Dave Pollard's essays on politics & economics.



 

  Monday, May 11, 2009


BLOG The Future of the Media: One More Time
adding value to information

Nearly 15 years ago I was asked to give a speech at a conference of Canadian mainstream media types and 'content aggregators'. I quoted Marshall McLuhan ("Information is always trying to be free") and told them that, in 15 years, if they didn't change, they would be extinct. Specifically I told them that they had to do more than regurgitate stories from the newswires, and that if they wanted to be paid for their work they would have to do something valuable -- either provide information content that was actionable, or provide some service that added value. I described seven ways to add value to information (see chart above):
  1. Provide an actionable alert about something new and urgent.
  2. Provide an actionable briefing about something new and important.
  3. Provide the results of a survey of informed people that has never appeared anywhere else.
  4. Provide genuine research that explores an issue in depth and gives readers/viewers a thorough and useful understanding of the issue, and which asks important and provocative questions.
  5. Provide guidance on what the readers/viewers should do about this information (something more valuable than "be on heightened alert")
  6. Provide a gauge or measure by which people can self-assess what they know about an important subject vs. what they should know.
  7. Organize a real-time event where people can engage with each other and with people who know more than they do, about an important subject.
The media types laughed at me. They insisted "this is not what the mainstream media do". I insisted that if that was so, they had better start looking for a steadier job. As usual I was a bit ahead of my time, but not by much. The mainstream media are drowning in debt and losing readers every year, and their only answer is to try to find ways to force us to pay for the same old content, what I call "worthless news".

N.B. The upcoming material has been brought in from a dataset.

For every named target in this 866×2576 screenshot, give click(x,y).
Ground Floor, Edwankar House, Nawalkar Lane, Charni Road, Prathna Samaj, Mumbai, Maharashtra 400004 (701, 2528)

Bill Maher famously said "The job of the media is to make what's important interesting." And the above list provides seven ways to do so. So why don't they do their job?

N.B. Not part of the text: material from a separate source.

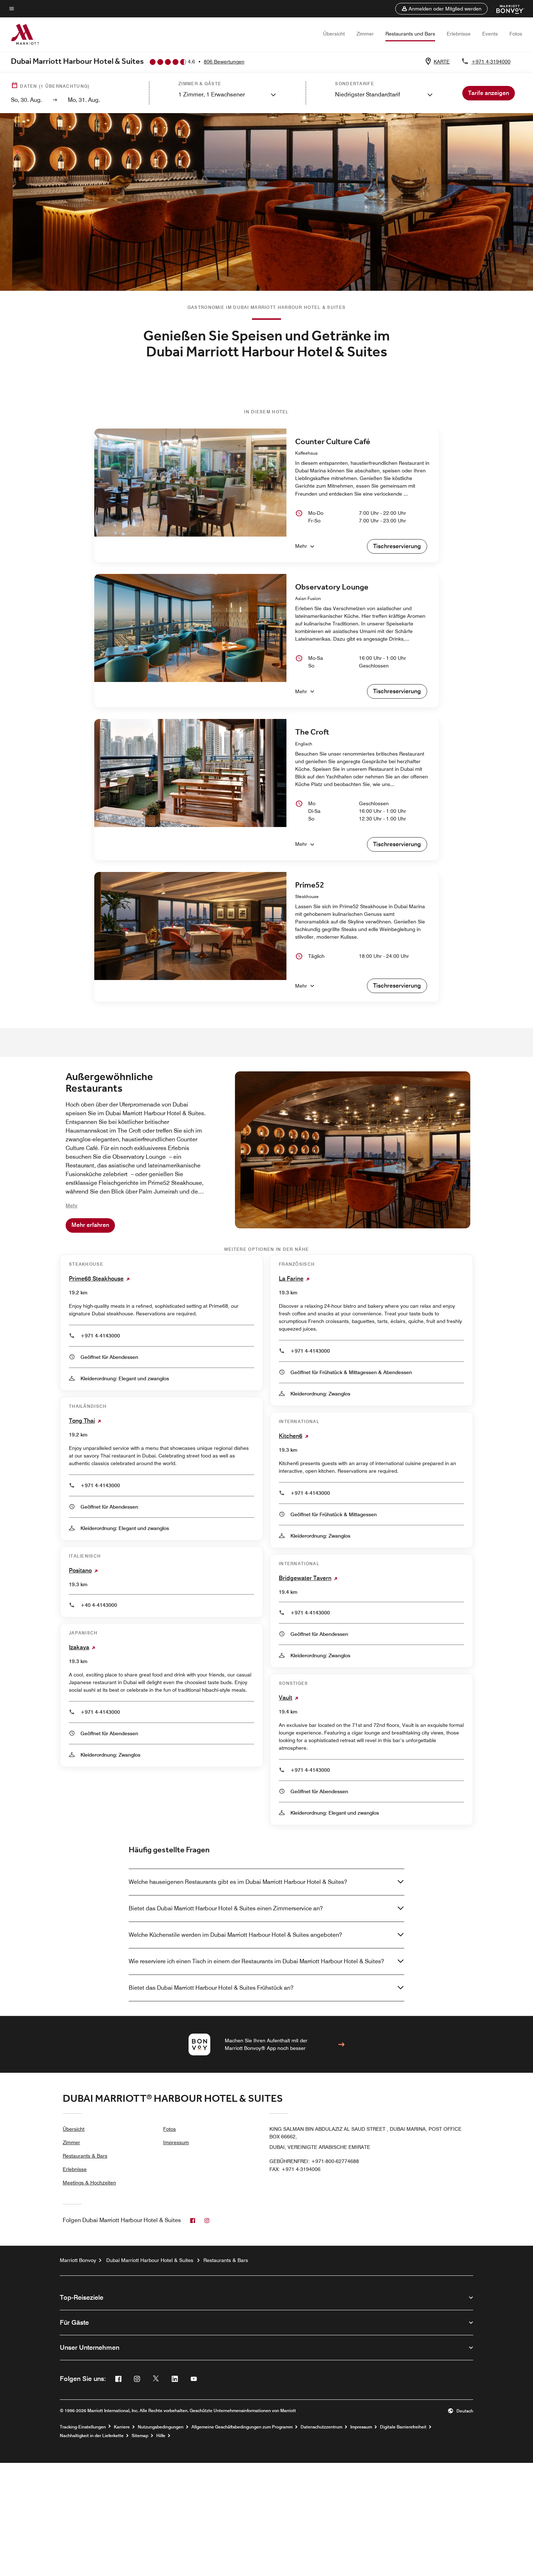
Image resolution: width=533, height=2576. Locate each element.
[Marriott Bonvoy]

Well, for a start, it costs more to do these seven things, and media companies are notoriously cheap (that's why, a century ago, media barons were so wealthy). It's risky. It's hard work. It requires real skills. And it requires the company to really know its readers/viewers. The mainstream media fail on all counts. The alternative/indymedia, by sheer force of numbers and the astonishing range of new technologies at their disposal, are proving more capable of all seven ways of adding value to information than the stodgy old media.

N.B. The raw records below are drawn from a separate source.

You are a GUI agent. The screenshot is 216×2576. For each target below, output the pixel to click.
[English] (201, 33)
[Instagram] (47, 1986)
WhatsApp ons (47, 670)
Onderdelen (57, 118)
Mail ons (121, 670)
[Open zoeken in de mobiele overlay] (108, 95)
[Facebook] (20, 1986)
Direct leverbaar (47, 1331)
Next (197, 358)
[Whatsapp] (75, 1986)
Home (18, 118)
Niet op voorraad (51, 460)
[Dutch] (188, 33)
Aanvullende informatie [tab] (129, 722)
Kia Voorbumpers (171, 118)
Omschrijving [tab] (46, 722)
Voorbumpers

There are exceptions. Some local newsmedia do some excellent investigative reporting of local issues (corruption, neighbourhood pollution, local culture). The New Yorker provides great analysis on important issues like government torture, American cultural phenomena, and environmental issues. The NYT, in its weekend and special editions, does some admirable long pieces and multi-part investigative series. The Op-eds in both The New Yorker and the NYT are often insightful and informative, not just empty rhetoric. So are many of the environmental articles in Orion.

A lot of people are asking what will happen if most of the mainstream media fold -- where will the raw 'news' that most of the new media write about come from then? The reality is that most of the 'news' in most of the mainstream media are not information items at all -- they're entertainment items. In fact many of them are entertainment items about the entertainment industry -- pure pap. Much of the 'news' comes from wire services that, increasingly, use vast networks of freelance reporters, rather than having their own staffs, so in the worst case after the mainstream media's demise, freelancers (who already work for next to nothing) will have to become part-time reporters, and earn their living doing something else. In that case the raw news reports (most of which aren't actionable in any case -- more worthless entertainment) will end up being served up by millions of part-time freelance reporters, who will provide their copy and multimedia free (it won't cost them anything) just to see their name in the byline of all the narrowcasting blogs and e-newsletters that will thrive once the newspapers and the remains of real radio/TV journalism disappear.

A larger problem is that, even now, there is a dearth of skills at doing the seven things that add value to information. Doing great research is a rare ability, and insightful research is lost in oceans of superficial, thoughtless regurgitation and academic esoterica. Few people care to take the time needed either to do great investigative work, or to think creatively and profoundly about what all the mountains of facts really mean. And the short attention spans of most of their potential audience is not a great encouragement either.

But it's interesting to see how, no matter how the intermediaries and governments and corporatist packagers of drivel to dumbed-down consumers obfuscate, trivialize, neglect and deny any obligation for doing the real job of adding value to information (and making what's important interesting), somehow there is always someone out their to take up the slack. Government censorship has never been a match for citizens' passion to know important truths. The education system can never quite stamp out all the creativity and intellectual curiosity of its inmates. And there is always someone out there prepared to risk everything to speak truth to power, to the deceived, to the deniers, and to the ignorant.

For all the worthless news served up to us by the dinosaur media conglomerates, there is more useful, valuable information available to us today than ever before, and the magical thing about it is that the people providing it are doing it not for money or glory, but because they care about the truth. And the more they inform us, against all odds, the more we come to care too. And when a connected, organized group of people come to care about something actionable, watch out: there is no stopping them. It's the phenomenon that has brought down tyrants and empires, and brought us just about everything that is worthwhile in our struggling society.

As Margaret Mead said: Never doubt that a small group of thoughtful, committed citizens can change the world. Indeed, it is the only thing that ever has.